__About this task__.
Could each record be written out again exactly as it stands?

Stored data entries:
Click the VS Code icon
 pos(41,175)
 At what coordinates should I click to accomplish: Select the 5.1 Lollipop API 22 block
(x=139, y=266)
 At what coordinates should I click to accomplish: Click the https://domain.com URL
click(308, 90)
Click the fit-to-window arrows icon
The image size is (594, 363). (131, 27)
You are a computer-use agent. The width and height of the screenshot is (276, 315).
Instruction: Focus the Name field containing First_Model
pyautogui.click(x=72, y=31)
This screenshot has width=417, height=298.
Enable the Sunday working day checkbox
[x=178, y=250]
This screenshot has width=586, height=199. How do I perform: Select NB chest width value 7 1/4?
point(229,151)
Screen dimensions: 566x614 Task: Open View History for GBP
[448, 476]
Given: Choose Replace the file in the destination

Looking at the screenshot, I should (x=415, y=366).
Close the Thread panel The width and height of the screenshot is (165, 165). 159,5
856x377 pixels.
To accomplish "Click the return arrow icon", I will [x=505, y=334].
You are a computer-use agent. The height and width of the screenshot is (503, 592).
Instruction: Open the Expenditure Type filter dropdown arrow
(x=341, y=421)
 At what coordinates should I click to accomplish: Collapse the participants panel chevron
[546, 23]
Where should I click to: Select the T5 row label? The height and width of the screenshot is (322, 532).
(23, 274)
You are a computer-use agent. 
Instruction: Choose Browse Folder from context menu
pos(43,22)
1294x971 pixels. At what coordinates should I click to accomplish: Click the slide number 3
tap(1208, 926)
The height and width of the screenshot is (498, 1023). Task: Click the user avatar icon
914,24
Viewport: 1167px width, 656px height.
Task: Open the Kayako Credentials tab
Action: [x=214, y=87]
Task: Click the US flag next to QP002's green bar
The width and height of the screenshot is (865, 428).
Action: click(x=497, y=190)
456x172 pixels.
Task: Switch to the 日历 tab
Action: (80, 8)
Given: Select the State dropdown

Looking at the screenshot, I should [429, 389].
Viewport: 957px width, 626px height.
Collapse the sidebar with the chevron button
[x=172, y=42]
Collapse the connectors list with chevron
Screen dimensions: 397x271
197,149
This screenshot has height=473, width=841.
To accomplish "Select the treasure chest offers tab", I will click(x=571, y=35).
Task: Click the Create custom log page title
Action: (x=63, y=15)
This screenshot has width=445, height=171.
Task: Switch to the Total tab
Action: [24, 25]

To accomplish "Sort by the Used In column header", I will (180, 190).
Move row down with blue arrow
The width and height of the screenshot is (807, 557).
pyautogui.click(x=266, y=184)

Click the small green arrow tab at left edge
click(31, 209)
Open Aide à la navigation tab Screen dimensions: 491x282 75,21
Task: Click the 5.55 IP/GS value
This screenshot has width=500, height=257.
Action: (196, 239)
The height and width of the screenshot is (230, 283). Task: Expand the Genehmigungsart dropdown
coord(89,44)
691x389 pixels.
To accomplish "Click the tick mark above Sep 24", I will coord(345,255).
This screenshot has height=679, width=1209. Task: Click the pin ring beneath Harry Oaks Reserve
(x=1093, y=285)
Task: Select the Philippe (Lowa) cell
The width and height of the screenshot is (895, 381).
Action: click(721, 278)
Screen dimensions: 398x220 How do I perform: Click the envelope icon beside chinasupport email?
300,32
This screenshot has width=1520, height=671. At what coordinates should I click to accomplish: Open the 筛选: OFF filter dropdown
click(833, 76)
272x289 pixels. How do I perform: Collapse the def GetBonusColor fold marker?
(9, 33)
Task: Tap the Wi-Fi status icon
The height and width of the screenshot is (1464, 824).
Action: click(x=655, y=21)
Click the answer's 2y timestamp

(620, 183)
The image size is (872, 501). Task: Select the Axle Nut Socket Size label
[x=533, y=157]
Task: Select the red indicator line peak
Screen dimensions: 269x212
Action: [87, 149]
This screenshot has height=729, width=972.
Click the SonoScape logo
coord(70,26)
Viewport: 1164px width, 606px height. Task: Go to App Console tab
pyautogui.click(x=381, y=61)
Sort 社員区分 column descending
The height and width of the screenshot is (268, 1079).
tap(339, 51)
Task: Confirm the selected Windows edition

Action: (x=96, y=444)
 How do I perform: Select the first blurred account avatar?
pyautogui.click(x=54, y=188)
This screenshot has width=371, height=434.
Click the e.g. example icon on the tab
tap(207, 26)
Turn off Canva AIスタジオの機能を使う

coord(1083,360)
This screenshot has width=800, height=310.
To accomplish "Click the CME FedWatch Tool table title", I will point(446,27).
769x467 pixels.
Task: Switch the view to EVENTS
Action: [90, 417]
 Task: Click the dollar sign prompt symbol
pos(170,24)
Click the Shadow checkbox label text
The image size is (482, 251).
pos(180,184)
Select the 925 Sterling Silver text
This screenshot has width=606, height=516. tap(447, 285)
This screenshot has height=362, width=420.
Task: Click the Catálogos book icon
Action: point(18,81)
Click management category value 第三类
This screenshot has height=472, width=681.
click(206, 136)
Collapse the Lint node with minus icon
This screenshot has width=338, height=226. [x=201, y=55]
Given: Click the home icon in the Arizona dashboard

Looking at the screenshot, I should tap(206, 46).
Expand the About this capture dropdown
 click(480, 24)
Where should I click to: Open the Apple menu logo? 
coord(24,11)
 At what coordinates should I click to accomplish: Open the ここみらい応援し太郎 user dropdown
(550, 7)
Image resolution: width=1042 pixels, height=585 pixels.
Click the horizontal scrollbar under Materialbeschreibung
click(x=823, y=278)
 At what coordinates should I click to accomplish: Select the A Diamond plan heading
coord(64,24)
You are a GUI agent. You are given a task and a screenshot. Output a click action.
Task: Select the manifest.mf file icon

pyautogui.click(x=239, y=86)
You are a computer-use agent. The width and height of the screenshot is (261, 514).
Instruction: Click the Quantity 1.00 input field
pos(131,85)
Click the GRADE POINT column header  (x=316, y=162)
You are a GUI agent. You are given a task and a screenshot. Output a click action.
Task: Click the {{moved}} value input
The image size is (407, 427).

__Solution to this exercise__.
Click the VS Code icon
 pos(41,175)
 At what coordinates should I click to accomplish: Select the 5.1 Lollipop API 22 block
(x=139, y=266)
 At what coordinates should I click to accomplish: Click the https://domain.com URL
click(308, 90)
Click the fit-to-window arrows icon
The image size is (594, 363). (131, 27)
You are a computer-use agent. The width and height of the screenshot is (276, 315).
Instruction: Focus the Name field containing First_Model
pyautogui.click(x=72, y=31)
This screenshot has width=417, height=298.
Enable the Sunday working day checkbox
[x=178, y=250]
This screenshot has width=586, height=199. How do I perform: Select NB chest width value 7 1/4?
point(229,151)
Screen dimensions: 566x614 Task: Open View History for GBP
[448, 476]
Given: Choose Replace the file in the destination

Looking at the screenshot, I should (x=415, y=366).
Close the Thread panel The width and height of the screenshot is (165, 165). 159,5
856x377 pixels.
To accomplish "Click the return arrow icon", I will [x=505, y=334].
You are a computer-use agent. The height and width of the screenshot is (503, 592).
Instruction: Open the Expenditure Type filter dropdown arrow
(x=341, y=421)
 At what coordinates should I click to accomplish: Collapse the participants panel chevron
[546, 23]
Where should I click to: Select the T5 row label? The height and width of the screenshot is (322, 532).
(23, 274)
You are a computer-use agent. 
Instruction: Choose Browse Folder from context menu
pos(43,22)
1294x971 pixels. At what coordinates should I click to accomplish: Click the slide number 3
tap(1208, 926)
The height and width of the screenshot is (498, 1023). Task: Click the user avatar icon
914,24
Viewport: 1167px width, 656px height.
Task: Open the Kayako Credentials tab
Action: [x=214, y=87]
Task: Click the US flag next to QP002's green bar
The width and height of the screenshot is (865, 428).
Action: click(x=497, y=190)
456x172 pixels.
Task: Switch to the 日历 tab
Action: (80, 8)
Given: Select the State dropdown

Looking at the screenshot, I should [429, 389].
Viewport: 957px width, 626px height.
Collapse the sidebar with the chevron button
[x=172, y=42]
Collapse the connectors list with chevron
Screen dimensions: 397x271
197,149
This screenshot has height=473, width=841.
To accomplish "Select the treasure chest offers tab", I will click(x=571, y=35).
Task: Click the Create custom log page title
Action: (x=63, y=15)
This screenshot has width=445, height=171.
Task: Switch to the Total tab
Action: [24, 25]

To accomplish "Sort by the Used In column header", I will (180, 190).
Move row down with blue arrow
The width and height of the screenshot is (807, 557).
pyautogui.click(x=266, y=184)

Click the small green arrow tab at left edge
click(31, 209)
Open Aide à la navigation tab Screen dimensions: 491x282 75,21
Task: Click the 5.55 IP/GS value
This screenshot has width=500, height=257.
Action: (196, 239)
The height and width of the screenshot is (230, 283). Task: Expand the Genehmigungsart dropdown
coord(89,44)
691x389 pixels.
To accomplish "Click the tick mark above Sep 24", I will coord(345,255).
This screenshot has height=679, width=1209. Task: Click the pin ring beneath Harry Oaks Reserve
(x=1093, y=285)
Task: Select the Philippe (Lowa) cell
The width and height of the screenshot is (895, 381).
Action: click(721, 278)
Screen dimensions: 398x220 How do I perform: Click the envelope icon beside chinasupport email?
300,32
This screenshot has width=1520, height=671. At what coordinates should I click to accomplish: Open the 筛选: OFF filter dropdown
click(833, 76)
272x289 pixels. How do I perform: Collapse the def GetBonusColor fold marker?
(9, 33)
Task: Tap the Wi-Fi status icon
The height and width of the screenshot is (1464, 824).
Action: click(x=655, y=21)
Click the answer's 2y timestamp

(620, 183)
The image size is (872, 501). Task: Select the Axle Nut Socket Size label
[x=533, y=157]
Task: Select the red indicator line peak
Screen dimensions: 269x212
Action: [87, 149]
This screenshot has height=729, width=972.
Click the SonoScape logo
coord(70,26)
Viewport: 1164px width, 606px height. Task: Go to App Console tab
pyautogui.click(x=381, y=61)
Sort 社員区分 column descending
The height and width of the screenshot is (268, 1079).
tap(339, 51)
Task: Confirm the selected Windows edition

Action: (x=96, y=444)
 How do I perform: Select the first blurred account avatar?
pyautogui.click(x=54, y=188)
This screenshot has width=371, height=434.
Click the e.g. example icon on the tab
tap(207, 26)
Turn off Canva AIスタジオの機能を使う

coord(1083,360)
This screenshot has width=800, height=310.
To accomplish "Click the CME FedWatch Tool table title", I will point(446,27).
769x467 pixels.
Task: Switch the view to EVENTS
Action: [90, 417]
 Task: Click the dollar sign prompt symbol
pos(170,24)
Click the Shadow checkbox label text
The image size is (482, 251).
pos(180,184)
Select the 925 Sterling Silver text
This screenshot has width=606, height=516. tap(447, 285)
This screenshot has height=362, width=420.
Task: Click the Catálogos book icon
Action: point(18,81)
Click management category value 第三类
This screenshot has height=472, width=681.
click(206, 136)
Collapse the Lint node with minus icon
This screenshot has width=338, height=226. [x=201, y=55]
Given: Click the home icon in the Arizona dashboard

Looking at the screenshot, I should tap(206, 46).
Expand the About this capture dropdown
 click(480, 24)
Where should I click to: Open the Apple menu logo? 
coord(24,11)
 At what coordinates should I click to accomplish: Open the ここみらい応援し太郎 user dropdown
(550, 7)
Image resolution: width=1042 pixels, height=585 pixels.
Click the horizontal scrollbar under Materialbeschreibung
click(x=823, y=278)
 At what coordinates should I click to accomplish: Select the A Diamond plan heading
coord(64,24)
You are a GUI agent. You are given a task and a screenshot. Output a click action.
Task: Select the manifest.mf file icon

pyautogui.click(x=239, y=86)
You are a computer-use agent. The width and height of the screenshot is (261, 514).
Instruction: Click the Quantity 1.00 input field
pos(131,85)
Click the GRADE POINT column header  (x=316, y=162)
You are a GUI agent. You are given a task and a screenshot. Output a click action.
Task: Click the {{moved}} value input
The image size is (407, 427).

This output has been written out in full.